TASK DESCRIPTION >>
Take the line containing "Task: Click the FragmentManager class name" and every line below it through the end of the entries, and output them verbatim, pictures excluded.

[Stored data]
────────────────────

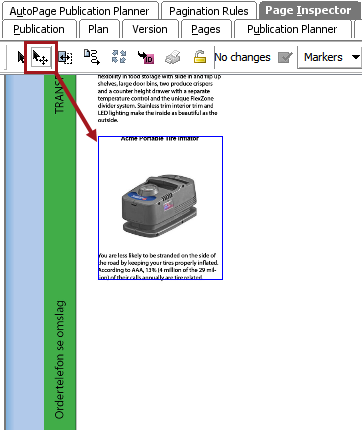Click the grayed checkmark commit icon
The image size is (362, 430).
tap(285, 58)
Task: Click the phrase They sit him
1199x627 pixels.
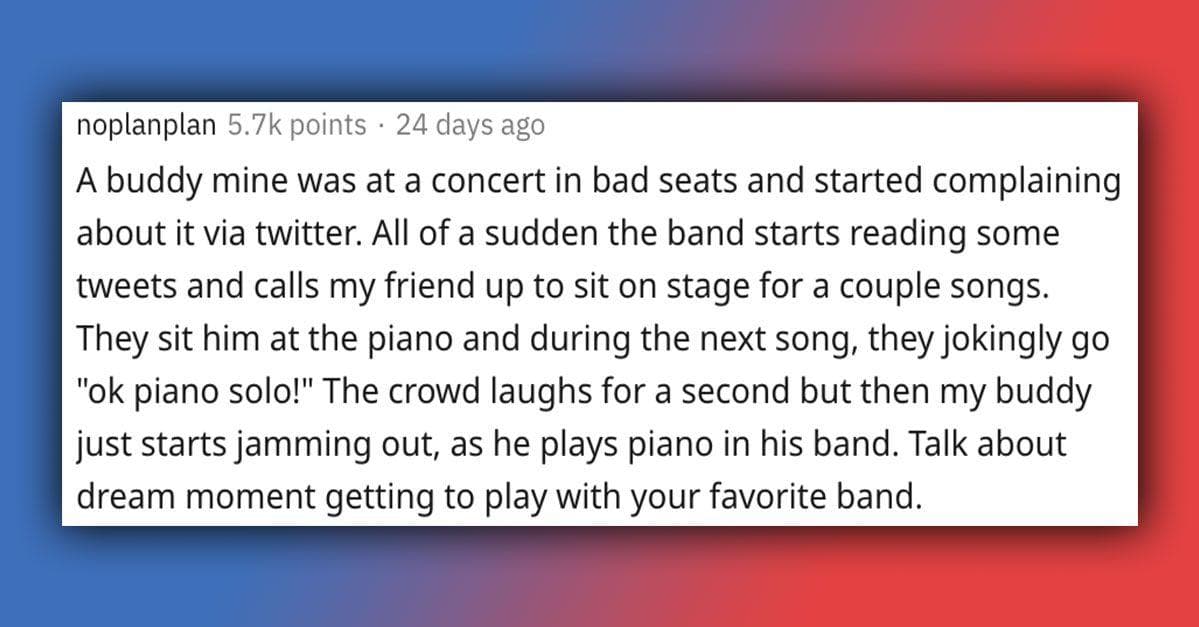Action: (x=168, y=339)
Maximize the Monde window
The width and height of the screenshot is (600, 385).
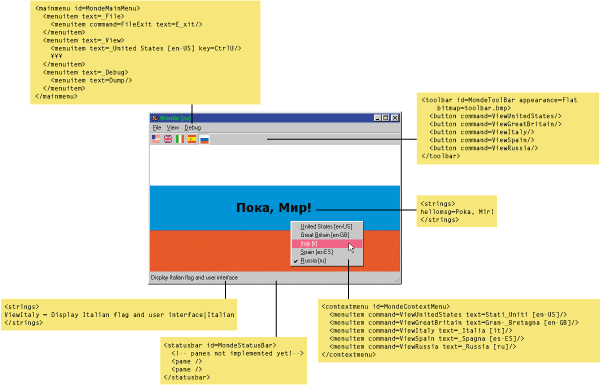(386, 118)
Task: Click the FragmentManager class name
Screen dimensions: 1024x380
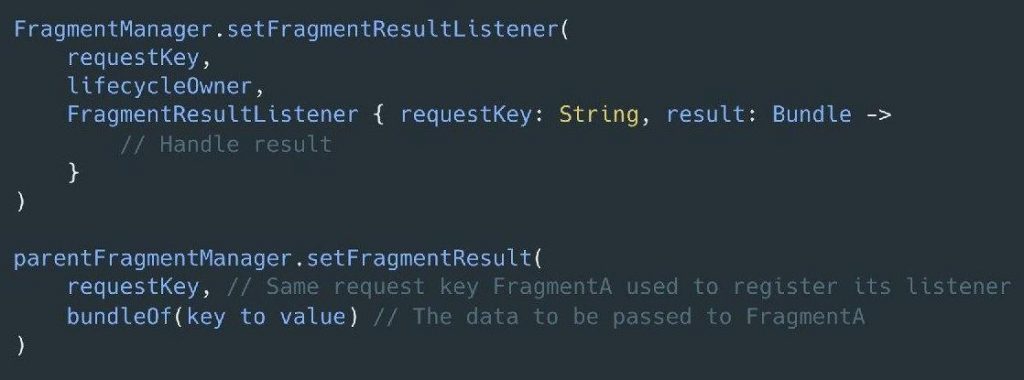Action: 114,29
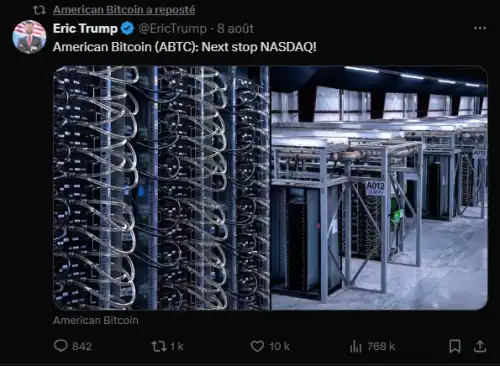The image size is (500, 366).
Task: Open the left image of mining cables
Action: pos(161,188)
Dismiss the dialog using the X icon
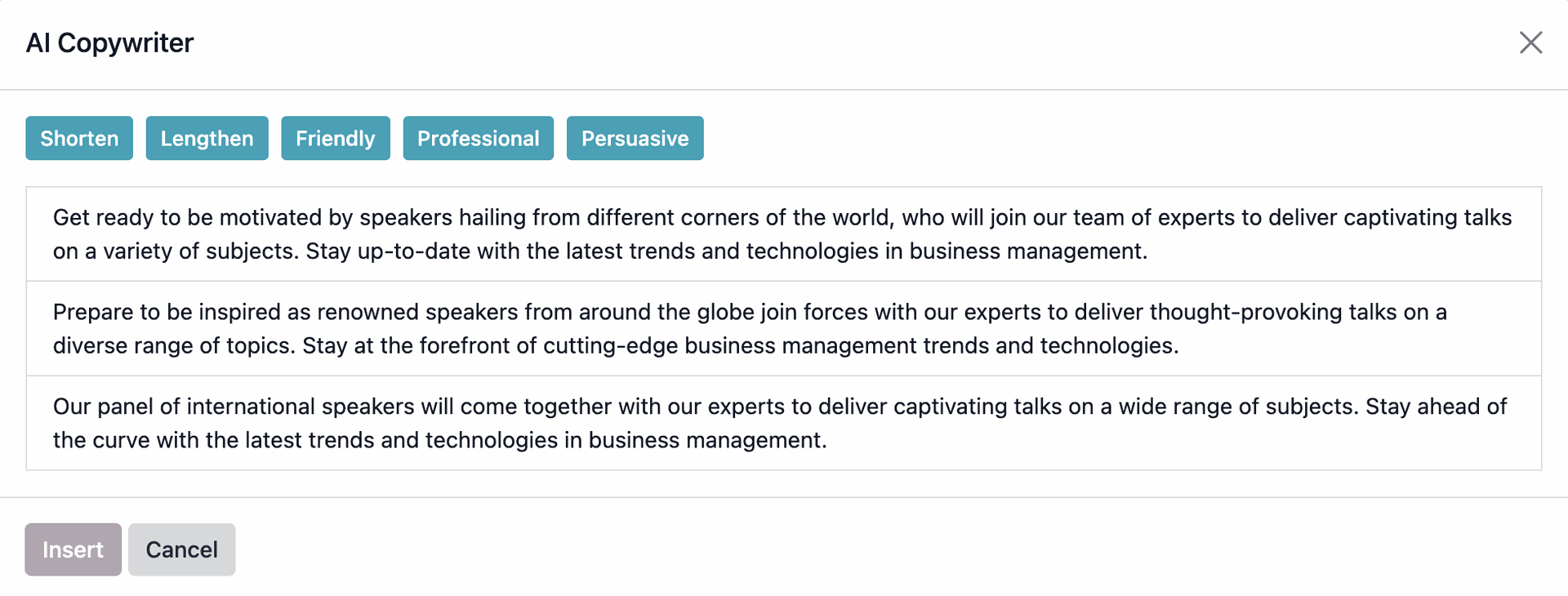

────────────────────

ANSWER FOR THE TASK >>
Task: Click the FragmentManager class name
Screen dimensions: 1024x380
Action: 114,29
The image size is (500, 366).
Task: Open the left image of mining cables
Action: pos(161,188)
Dismiss the dialog using the X icon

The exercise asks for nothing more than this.